EXERCISE: Nothing but the lines from the one with "Tap the 咨询人工客服并下单享好礼 button" through the end of the listing below should appear in your reply, each copied exactly.

____________________

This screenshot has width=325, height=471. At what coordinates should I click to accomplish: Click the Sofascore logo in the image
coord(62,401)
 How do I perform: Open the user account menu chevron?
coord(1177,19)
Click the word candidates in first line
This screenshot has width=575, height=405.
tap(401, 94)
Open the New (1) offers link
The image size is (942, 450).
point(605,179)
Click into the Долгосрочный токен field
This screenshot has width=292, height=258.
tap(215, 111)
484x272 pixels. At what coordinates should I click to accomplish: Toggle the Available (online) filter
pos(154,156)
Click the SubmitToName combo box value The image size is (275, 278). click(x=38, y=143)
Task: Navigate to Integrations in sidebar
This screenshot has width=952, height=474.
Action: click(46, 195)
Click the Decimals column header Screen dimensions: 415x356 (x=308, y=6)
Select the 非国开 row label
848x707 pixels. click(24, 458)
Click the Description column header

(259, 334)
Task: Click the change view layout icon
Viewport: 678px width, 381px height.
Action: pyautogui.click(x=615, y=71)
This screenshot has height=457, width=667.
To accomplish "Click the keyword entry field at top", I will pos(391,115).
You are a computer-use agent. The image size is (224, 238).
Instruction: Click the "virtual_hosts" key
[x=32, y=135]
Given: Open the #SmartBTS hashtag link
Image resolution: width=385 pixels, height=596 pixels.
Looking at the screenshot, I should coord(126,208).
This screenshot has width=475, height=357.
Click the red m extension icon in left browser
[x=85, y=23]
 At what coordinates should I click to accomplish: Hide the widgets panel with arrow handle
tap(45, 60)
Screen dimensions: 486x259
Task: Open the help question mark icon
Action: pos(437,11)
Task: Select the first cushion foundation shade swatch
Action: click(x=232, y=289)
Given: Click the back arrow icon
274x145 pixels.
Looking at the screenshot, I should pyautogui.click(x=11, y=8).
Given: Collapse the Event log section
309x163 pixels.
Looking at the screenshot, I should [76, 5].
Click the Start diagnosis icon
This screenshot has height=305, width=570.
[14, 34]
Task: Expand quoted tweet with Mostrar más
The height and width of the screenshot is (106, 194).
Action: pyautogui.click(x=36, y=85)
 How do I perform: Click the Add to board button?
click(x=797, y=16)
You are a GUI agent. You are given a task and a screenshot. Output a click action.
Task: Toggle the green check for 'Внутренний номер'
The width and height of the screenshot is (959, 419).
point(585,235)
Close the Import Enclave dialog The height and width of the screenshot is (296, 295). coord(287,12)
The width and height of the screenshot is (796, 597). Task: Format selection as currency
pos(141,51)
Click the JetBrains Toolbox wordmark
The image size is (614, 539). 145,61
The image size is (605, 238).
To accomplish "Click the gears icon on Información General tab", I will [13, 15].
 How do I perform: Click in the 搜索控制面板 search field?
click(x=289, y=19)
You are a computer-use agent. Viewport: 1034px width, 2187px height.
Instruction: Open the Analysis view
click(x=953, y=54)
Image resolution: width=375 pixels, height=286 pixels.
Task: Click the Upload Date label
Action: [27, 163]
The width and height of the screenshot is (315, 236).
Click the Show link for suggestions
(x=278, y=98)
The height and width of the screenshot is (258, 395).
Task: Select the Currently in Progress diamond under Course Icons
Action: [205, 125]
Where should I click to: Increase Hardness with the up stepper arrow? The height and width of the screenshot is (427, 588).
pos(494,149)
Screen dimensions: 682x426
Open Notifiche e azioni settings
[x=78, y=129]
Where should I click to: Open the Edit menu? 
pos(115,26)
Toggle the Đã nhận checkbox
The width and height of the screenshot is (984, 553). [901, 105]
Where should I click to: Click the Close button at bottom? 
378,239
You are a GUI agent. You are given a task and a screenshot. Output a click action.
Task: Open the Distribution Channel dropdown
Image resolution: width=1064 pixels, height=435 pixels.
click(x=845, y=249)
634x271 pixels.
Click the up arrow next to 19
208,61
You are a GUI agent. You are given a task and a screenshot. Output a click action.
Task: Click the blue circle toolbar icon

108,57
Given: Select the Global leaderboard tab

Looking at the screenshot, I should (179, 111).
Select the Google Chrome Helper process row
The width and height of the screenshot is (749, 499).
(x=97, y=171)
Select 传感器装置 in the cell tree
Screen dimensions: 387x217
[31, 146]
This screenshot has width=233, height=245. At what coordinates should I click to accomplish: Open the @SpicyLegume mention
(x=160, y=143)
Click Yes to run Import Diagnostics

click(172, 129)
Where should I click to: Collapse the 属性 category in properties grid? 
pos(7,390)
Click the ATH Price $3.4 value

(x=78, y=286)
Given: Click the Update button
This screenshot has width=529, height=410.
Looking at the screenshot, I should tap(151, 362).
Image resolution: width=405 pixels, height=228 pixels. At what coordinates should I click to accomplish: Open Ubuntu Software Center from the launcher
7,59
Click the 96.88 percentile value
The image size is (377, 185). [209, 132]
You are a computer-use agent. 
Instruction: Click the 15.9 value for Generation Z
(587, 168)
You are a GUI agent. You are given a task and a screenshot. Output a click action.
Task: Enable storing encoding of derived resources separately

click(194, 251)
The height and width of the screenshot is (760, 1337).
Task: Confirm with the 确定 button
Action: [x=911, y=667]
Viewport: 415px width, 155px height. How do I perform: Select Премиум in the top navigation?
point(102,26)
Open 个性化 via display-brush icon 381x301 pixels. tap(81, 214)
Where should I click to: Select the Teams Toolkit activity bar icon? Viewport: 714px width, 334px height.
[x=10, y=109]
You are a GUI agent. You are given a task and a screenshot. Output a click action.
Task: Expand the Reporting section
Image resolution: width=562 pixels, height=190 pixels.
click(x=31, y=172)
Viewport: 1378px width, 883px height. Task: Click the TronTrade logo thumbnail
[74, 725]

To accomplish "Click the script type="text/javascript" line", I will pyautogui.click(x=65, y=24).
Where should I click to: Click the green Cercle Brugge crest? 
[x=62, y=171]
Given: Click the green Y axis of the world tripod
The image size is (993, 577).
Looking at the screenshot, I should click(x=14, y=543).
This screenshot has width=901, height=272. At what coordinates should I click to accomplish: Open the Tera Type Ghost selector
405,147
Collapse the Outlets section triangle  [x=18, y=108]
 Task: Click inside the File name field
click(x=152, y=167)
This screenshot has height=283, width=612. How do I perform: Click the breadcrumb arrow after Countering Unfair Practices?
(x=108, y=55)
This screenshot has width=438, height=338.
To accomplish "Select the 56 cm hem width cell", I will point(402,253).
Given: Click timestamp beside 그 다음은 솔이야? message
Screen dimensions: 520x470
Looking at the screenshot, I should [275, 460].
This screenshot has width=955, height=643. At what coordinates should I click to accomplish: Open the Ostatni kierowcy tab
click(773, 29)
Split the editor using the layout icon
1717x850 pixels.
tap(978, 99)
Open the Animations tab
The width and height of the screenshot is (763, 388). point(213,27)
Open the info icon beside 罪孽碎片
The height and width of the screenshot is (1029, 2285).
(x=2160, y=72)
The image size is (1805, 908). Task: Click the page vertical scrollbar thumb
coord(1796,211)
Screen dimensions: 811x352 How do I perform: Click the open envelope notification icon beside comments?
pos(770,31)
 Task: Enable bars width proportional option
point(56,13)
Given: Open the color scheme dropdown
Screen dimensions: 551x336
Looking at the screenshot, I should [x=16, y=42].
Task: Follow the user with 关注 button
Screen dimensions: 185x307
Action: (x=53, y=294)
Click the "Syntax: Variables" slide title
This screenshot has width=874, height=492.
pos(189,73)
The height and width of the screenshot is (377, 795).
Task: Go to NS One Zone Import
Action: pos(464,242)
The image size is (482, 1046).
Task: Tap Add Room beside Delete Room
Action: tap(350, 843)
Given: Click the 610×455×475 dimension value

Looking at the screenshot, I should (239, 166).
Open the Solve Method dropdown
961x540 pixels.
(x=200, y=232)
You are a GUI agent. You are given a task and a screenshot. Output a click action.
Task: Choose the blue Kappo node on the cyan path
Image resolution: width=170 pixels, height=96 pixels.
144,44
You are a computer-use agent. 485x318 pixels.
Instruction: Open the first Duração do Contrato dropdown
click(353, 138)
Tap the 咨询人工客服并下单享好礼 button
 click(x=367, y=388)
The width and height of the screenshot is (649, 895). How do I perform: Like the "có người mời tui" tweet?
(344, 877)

____________________

SOLUTION TO THE EXERCISE:
Tap the 咨询人工客服并下单享好礼 button
 click(x=367, y=388)
The width and height of the screenshot is (649, 895). How do I perform: Like the "có người mời tui" tweet?
(344, 877)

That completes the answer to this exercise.